10 ways to spot a scammer
‘I’d like to try internet dating,’ confided a friend at church, ‘but I’ve heard stories about scammers, even on Christian websites. I’m a trusting person, HopefulGirl, and I’m not all that web-savvy. I’m worried I’ll be taken in by a conman.’
Dating websites are sometimes targeted by fraudsters, who try to convince their victims that they’re the answer to their prayers, then con them out of money. Sadly, Christian websites aren’t immune. The vast majority of members are genuine, and I happen to know that the good people at Christian Connection work hard at weeding out conmen (and conwomen) – in fact, most are intercepted before they ever make it onto the site. But it’s impossible to keep ahead of them all, and there will always be a few who slip through the net. So as members, we need to be ‘wise as serpents’ and keep our eyes open for signs of deception, reporting anyone who raises our suspicions.
‘I was taken in,’ admitted one pal. ‘I started receiving very complimentary emails from a beautiful woman. The penny should have dropped when she started describing me as “The One” before we’d even met. I finally woke up when she told me she was stranded in Africa after a cancelled flight, and could I send £400 to cover her expenses? The sad reality is that there are con artists everywhere, preying on people who want to believe the best in others.’
Thankfully, my friend realised he was dealing with a scammer before it was too late, but some people end up with empty pockets and broken hearts. Scammers can spend months building a ‘relationship’ of trust, and they know what to say to sound like a devout believer. Then they hit their victim with a sob story and requests for money or help with immigration. By then, people sometimes can’t bear to accept it’s all been a lie.
The good news is that it’s actually fairly easy to spot a scammer early, before you waste too much time or emotion energy. Here are 10 red flags to look out for:
1. Their picture looks straight out of a model’s portfolio.
2. They fall ‘in love’ with you quickly, despite not having met in person, and make promises of marriage.

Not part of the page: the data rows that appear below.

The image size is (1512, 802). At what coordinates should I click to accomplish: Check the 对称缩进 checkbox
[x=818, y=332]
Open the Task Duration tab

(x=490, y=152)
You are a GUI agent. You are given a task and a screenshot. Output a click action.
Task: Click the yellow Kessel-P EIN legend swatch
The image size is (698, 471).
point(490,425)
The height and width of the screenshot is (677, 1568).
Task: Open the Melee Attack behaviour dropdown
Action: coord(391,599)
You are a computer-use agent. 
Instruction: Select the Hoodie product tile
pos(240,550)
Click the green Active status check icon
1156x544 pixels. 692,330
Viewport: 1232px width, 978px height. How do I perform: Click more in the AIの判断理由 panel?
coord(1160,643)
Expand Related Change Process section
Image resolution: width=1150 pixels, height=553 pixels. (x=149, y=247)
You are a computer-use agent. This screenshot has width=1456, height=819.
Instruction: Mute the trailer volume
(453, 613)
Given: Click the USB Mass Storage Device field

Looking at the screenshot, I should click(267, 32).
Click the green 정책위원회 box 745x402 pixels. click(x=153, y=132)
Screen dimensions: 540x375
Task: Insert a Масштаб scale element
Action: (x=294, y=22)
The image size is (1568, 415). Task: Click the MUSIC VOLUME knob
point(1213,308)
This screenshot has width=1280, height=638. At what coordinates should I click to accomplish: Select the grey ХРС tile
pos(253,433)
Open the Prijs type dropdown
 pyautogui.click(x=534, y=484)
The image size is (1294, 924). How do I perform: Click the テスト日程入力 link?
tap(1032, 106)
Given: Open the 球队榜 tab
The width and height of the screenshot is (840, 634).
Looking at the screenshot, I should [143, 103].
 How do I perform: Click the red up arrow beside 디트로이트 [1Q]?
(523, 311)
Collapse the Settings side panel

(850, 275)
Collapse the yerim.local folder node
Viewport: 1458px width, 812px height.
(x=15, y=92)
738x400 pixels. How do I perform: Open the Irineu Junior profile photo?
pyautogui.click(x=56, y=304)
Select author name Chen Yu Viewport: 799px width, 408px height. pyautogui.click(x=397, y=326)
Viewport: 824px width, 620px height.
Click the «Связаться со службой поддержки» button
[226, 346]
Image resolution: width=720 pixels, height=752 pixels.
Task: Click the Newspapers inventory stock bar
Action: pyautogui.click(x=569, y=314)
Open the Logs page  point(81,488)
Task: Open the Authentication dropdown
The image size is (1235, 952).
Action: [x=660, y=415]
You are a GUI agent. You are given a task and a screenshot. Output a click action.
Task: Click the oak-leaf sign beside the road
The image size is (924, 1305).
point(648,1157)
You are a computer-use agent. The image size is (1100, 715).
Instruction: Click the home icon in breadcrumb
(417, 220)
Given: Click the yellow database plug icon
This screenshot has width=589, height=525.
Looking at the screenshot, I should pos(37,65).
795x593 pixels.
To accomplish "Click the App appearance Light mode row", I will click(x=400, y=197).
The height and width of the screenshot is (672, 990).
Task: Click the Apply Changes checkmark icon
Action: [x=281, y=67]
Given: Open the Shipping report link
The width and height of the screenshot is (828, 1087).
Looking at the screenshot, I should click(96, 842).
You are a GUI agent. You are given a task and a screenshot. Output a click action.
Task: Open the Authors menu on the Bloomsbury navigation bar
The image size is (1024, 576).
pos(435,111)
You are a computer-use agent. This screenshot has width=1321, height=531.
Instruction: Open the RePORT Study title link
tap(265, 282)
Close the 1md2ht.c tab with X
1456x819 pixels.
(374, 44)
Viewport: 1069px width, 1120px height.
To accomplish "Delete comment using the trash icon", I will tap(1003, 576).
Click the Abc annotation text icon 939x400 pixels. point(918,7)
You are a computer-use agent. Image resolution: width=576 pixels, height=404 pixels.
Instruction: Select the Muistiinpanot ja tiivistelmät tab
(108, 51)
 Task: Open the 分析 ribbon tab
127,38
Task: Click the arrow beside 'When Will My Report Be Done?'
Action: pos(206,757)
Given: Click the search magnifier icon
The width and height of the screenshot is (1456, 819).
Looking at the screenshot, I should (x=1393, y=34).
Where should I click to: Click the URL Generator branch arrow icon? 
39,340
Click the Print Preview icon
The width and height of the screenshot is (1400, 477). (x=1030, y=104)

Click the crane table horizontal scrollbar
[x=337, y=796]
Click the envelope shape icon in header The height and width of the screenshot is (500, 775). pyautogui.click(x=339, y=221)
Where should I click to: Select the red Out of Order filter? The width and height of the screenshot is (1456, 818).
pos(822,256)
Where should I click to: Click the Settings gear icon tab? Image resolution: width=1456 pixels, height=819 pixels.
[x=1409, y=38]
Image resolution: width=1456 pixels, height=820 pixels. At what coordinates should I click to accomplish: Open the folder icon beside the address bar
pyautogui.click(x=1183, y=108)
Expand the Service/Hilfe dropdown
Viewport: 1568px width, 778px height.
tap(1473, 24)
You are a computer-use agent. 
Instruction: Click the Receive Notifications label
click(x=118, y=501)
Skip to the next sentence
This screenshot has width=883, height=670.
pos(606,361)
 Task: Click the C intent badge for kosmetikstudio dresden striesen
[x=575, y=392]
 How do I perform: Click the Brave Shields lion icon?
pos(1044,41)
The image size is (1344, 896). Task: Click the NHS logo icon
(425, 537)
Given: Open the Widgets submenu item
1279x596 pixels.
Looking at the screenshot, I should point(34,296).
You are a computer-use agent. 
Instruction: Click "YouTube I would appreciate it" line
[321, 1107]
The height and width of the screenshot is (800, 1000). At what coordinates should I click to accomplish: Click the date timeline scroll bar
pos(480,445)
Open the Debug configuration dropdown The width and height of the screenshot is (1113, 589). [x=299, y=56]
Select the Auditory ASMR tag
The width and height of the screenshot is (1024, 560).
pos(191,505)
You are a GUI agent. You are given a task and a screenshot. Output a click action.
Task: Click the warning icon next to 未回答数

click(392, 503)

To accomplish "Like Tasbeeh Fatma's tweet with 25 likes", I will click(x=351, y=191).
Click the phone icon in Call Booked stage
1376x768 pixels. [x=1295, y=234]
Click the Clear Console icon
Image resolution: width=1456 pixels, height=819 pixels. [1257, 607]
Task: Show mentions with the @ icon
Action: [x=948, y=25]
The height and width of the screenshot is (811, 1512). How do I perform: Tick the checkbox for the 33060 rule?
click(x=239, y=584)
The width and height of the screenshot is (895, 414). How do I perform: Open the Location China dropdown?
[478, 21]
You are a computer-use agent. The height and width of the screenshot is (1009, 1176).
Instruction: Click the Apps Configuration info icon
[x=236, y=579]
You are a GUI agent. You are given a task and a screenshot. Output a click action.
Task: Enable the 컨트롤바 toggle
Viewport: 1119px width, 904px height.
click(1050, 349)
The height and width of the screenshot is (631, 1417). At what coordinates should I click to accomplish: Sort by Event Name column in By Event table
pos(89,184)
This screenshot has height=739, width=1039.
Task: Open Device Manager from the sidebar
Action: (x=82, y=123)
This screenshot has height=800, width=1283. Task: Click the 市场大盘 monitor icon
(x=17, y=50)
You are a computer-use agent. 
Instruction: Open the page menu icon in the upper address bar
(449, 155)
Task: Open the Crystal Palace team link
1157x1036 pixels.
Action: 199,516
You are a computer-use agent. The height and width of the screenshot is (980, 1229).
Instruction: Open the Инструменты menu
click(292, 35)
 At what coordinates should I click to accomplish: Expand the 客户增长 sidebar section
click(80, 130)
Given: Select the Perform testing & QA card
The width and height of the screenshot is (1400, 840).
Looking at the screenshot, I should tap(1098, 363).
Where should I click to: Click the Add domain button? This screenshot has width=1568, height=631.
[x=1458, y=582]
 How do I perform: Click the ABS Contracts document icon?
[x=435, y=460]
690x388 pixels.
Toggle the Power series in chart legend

3. They try to quickly move you off the website and onto email, instant messaging, Skype or Facebook. Christian Connection’s messaging service protects your contact details for a reason, and you should stick to it until you know someone in person.
4. They fish for personal information. Be wary of anyone too pushy – if they’re trustworthy, they’ll support your desire to protect yourself.
5. They claim to be from the UK but working overseas – for instance, in the army.
6. Their written English isn’t good, with lots of spelling and grammar mistakes, and strange turns of phrase.
7. Things don’t quite add up, details change and conversations are stilted (scammers are often maintaining ‘relationships’ with multiple victims at once).
8. Circumstances keep preventing you from meeting in person, such as illness, travel issues or family problems.
9. If you try to end communication, they attempt to emotionally manipulate you or claim you’re letting them down.
10. They eventually ask for money to visit you, or for a crisis situation such as illness or being stranded without help.
If you have any concerns, trust your instincts. Cut off contact and report it immediately to the website administrators to investigate confidentially. Never, ever send money, or share any financial or personal details. But if you have, don’t be embarrassed to report the deception.
Remember, the vast majority of members on Christian Connection are genuine, so there’s really no need to be alarmed. Just keep a wise and slightly sceptical head on your shoulders, and you can enjoy internet dating without fear.